My reading plan deviated into a huge chunk of Scripture for today in Exodus.  I immediately recognized that I’m entering into a section of very elaborate instruction for the tabernacle, a section the common church-goer would gloss over.  Apparently the guy that put this reading plan together felt the same way.  Skim it and move on. Nothing to see here.

Why is this exciting or relevant?  This was regarded as inspired word at one point hundreds of years ago when they compiled the Bible canon.  Was it exciting or relevant even then? Why would anyone read this stuff?

Beloved circular logic would reason that I should read this because it’s in the Bible, and that if it’s in the Bible, it must be important. But what does this have to do with reality? The quantity of ornamental knobs and bowls being placed on a lampstand doesn’t help me with optimizing search engine results for this blog; knowing the appropriate colors to weave into the screen door for the tabernacle is irrelevant for determining appropriate finger positioning for modes on guitar.

But 2 Timothy 3:16-17 is pretty clear that ALL Scripture is inspired — a striking observation by Paul before anything was “officially” organized as the Bible. So, we need to take a harder look at this stuff before it’s completely forgettable. Here are some ways to approach territories like this one in the Bible:

Always put Jesus in the equation.  Jesus is the epicenter of the whole thing, so we must always do this.
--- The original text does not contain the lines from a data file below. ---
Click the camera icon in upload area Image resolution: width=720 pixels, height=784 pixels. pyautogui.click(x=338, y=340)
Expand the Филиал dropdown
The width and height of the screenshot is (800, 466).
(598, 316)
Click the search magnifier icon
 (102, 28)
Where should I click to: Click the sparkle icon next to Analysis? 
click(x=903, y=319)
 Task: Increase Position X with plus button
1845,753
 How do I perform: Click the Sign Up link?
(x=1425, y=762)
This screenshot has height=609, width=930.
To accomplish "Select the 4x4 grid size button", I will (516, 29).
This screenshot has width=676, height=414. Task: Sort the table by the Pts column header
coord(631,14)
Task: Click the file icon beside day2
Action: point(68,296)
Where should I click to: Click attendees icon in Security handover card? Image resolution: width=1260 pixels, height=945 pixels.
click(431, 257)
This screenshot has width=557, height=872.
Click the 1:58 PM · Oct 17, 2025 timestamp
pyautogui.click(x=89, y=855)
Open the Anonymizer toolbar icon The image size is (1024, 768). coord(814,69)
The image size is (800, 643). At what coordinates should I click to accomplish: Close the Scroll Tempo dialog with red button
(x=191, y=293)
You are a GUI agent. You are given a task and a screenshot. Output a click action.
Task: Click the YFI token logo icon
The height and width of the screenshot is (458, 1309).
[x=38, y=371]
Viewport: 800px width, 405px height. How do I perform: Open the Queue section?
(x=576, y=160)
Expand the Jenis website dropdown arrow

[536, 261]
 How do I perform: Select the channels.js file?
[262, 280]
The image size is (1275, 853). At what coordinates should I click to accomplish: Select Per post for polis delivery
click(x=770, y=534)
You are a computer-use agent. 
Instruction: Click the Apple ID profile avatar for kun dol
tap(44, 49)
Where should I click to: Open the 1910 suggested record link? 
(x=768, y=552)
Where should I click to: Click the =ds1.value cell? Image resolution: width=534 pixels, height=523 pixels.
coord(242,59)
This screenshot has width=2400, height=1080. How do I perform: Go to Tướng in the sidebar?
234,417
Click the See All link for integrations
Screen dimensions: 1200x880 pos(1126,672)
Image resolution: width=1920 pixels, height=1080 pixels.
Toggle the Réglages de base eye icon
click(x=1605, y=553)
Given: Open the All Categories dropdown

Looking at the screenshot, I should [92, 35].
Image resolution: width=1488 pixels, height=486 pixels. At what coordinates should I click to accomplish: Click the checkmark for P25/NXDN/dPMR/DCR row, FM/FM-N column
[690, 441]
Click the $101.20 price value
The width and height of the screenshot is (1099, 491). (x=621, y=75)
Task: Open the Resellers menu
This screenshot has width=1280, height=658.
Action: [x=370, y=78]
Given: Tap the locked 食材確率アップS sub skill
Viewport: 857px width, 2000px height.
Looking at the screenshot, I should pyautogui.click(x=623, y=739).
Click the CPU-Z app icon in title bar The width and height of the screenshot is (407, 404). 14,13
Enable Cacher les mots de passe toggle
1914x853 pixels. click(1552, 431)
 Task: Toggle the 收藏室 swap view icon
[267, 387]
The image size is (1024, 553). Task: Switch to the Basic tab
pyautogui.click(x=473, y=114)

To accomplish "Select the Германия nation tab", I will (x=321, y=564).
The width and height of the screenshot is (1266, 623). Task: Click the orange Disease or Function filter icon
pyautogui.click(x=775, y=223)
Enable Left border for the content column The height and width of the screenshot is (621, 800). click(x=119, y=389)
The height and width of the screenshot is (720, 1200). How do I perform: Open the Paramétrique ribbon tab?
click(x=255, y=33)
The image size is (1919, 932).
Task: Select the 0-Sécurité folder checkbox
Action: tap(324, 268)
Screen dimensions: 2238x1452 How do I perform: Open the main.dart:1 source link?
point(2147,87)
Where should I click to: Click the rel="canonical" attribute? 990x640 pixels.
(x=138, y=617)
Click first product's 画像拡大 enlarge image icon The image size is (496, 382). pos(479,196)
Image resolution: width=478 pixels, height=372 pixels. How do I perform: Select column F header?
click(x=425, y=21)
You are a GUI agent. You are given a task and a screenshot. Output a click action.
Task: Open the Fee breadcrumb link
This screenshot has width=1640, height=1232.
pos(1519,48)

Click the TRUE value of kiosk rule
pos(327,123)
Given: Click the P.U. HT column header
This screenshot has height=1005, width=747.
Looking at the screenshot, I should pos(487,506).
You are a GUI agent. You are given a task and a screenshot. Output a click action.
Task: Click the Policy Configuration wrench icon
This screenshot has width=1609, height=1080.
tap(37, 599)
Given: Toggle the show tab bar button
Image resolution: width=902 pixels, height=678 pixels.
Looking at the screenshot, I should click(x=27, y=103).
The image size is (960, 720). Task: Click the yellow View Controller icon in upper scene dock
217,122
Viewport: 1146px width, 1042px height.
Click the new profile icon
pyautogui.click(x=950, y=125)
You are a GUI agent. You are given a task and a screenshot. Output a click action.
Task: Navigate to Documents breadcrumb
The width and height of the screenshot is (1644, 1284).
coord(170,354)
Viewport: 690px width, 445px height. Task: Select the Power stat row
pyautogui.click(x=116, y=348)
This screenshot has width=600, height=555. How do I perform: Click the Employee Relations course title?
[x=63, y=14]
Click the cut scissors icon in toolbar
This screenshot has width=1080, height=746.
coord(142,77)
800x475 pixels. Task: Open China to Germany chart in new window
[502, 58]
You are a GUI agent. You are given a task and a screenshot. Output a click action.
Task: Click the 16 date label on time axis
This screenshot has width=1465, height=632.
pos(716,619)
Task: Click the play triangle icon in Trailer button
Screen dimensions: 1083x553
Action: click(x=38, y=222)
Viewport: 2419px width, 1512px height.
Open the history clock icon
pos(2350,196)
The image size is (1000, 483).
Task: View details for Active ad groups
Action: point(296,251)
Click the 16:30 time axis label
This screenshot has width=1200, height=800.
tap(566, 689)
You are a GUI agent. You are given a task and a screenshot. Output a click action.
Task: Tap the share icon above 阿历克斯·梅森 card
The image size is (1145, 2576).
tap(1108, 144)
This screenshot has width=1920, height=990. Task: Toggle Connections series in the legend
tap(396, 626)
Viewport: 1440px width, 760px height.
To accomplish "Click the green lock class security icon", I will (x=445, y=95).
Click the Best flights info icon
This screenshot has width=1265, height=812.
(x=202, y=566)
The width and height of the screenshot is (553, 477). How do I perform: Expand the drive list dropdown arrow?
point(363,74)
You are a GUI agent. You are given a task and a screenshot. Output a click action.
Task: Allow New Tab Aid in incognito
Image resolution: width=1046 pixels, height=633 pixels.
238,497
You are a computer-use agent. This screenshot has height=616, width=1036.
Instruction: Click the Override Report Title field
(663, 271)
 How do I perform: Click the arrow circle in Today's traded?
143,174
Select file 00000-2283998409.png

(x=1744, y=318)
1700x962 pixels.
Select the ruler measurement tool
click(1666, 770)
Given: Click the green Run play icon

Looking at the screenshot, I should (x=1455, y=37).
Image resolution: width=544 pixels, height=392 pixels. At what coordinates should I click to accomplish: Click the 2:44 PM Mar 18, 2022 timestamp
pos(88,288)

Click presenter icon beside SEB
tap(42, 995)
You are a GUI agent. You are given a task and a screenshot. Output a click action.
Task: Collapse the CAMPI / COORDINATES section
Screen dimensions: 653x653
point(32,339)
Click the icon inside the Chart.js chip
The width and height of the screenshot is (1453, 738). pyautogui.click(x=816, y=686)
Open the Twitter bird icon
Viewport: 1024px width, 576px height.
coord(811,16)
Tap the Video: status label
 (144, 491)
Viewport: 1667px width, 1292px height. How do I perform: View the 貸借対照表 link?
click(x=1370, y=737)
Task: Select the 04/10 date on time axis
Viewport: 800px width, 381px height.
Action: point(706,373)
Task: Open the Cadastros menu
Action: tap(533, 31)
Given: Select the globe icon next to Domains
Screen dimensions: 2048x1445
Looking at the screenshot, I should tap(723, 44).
For example, in the context of Jesus’ sacrifice, the mercy seat makes a lot more sense — everything from the gold being cast to the cherubim posted on top of it, face to face. The gold?  Pure, like the unblemished sacrifice of Jesus Himself. The angels?  Their witness of Christ’s death and their appearance at the tomb.

It comes back later. Reading through other portions of the Bible brings remembrance to these scriptures, adding to their significance.  Don’t skip it just because it’s long or contains no immediate application. It’s kind of like a slow cooker — gotta let it sit, baby.

Look up specific items. O Wikipedia, how I adore thee.  Someone has already done homework on pretty much everything in the Bible, and it’s all available online.  For example, why is acacia wood being used for the ark of the covenant?  Acacia has a fragrant scent, which is symbolic of a heavenly aroma to the Lord, but also has a uniquely pest-resistant composition for preservation and is renowned for sturdiness, symbolizing longevity and integrity.  Hmm.

So, next time you blow through the genealogy between Seth and Noah, or the endless judgments on ancient civilizations as described in chunky books like Jeremiah or Ezekiel, stop being selfish about it and slow down.  The spiritual answer that you’ve probably heard would be, “Ask God to reveal to you what this means.” That works too, because there might be something in particular that smacks you in the face, but we should approach the Bible like smart people. Check out everything.  It’s worth your time.